So you found a girl who thinks really deep thoughts/ What's so amazing about really deep thoughts?/ Boy you best pray that I bleed real soon, how's that thought for you? -Tori Amos, Silent All These Years
"All I ask is the chance to prove that money can't make me happy." Spike Milligan "Your whole life is on the other side of the glass. And there is nobody watching." Alan Bennett "The difference between fiction and reality? Fiction has to make sense." Tom Clancy "I have spent most of my life worrying about things that have never happened." Mark Twain (I have my doubts about the authenticity of this one, but love it anyway)
From one of the first pages of The Gift by Alison Croggon. I just love the way it's written. "Freedom was a fantasy she gnawed obsessively in her few moments of leisure, like an old bone with just a trace of meat; and like all illusions, it left her hungrier than before, only more keenly aware of how her soul starved within her, its wings wasting with the despair of disuse."
“If there are twelve clowns in a ring, you can jump in the middle and start reciting Shakespeare, but to the audience, you'll just be the thirteenth clown” -- Adam Walinsky.
Pretty much any quote by Albert Einstein "Two things are infinite - the universe and human stupidity. And I'm not sure about the universe." "The significant problems we face cannot be solved on the same level of consciousness that created them." "Imagination is more important than knowledge." "Look deep into nature, and then you will understand everything better."
Pretty much any quote by Michel De Montaigne: "I want death to find me planting my cabbages, careless of death, and even more of my unfinished garden." A good marriage would be between a blind wife and a deaf husband. My life has been full of terrible misfortunes most of which never happened. A man who fears suffering is already suffering from what he fears. Nothing is so firmly believed as that which we least know. The greatest thing in the world is to know how to belong to oneself. Let us permit nature to have her way. She understands her business better than we do.
I thought that was Mark Twain, but I could be mistaken. Here's one that Avi Steinberg quoted in his book The Lost Book of Mormon. The quote is by Vladimir Nabokov, and it's worth pondering by any writer: "Literature was born not the day a boy crying "wolf, wolf" came running out of the Neanderthal valley with a big gray wolf at his heels; literature was born on the day when a boy came crying "wolf, wolf" and there was no wolf behind him. That the poor little fellow because he lied too often was finally eaten up by a real beast is quite incidental. But here is what is important. Between the wolf in the tall grass and the wolf in the tall story there is a shimmering go-between. That go-between, that prism, is the art of literature."
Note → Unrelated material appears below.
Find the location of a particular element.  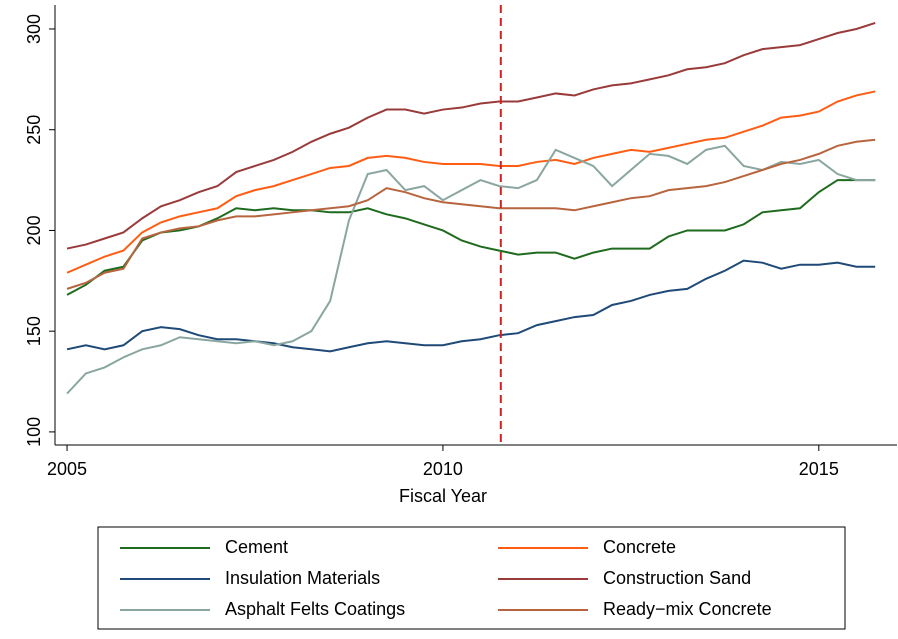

And my last quote reminded me of another one, which I finally tracked down: "A writer is a world trapped in a person". -- Victor Hugo
"A plate of food will never say 'No' to you." - A college buddy ... following a discussion about girls
One of my favorite quotes is "Believe in me, who believes in you." I'm not sure where it's originally from though.
From The Great Gatsby: "I like large parties. They're so intimate. At small parties there isn't any privacy."
From P G Wodehouse... The Agee woman told us for three quarters of an hour how she came to write her beastly book, when a simple apology was all that was required. I feel that way about some authors' speeches myself
"People might look at you a bit funny, but it’s okay. Artists are allowed to be a bit different." - Bob Ross I don't know why, but I love this quote
"So, wait, the looters take over the government and we have a train crash? Holy shit, we really are living in an Ayn Rand novel." - Dan Lyke
Fine with me. I don't know Dan personally, but I enjoy his blog (www.flutterby.com), and I doubt if he'd mind being quoted - interesting guy.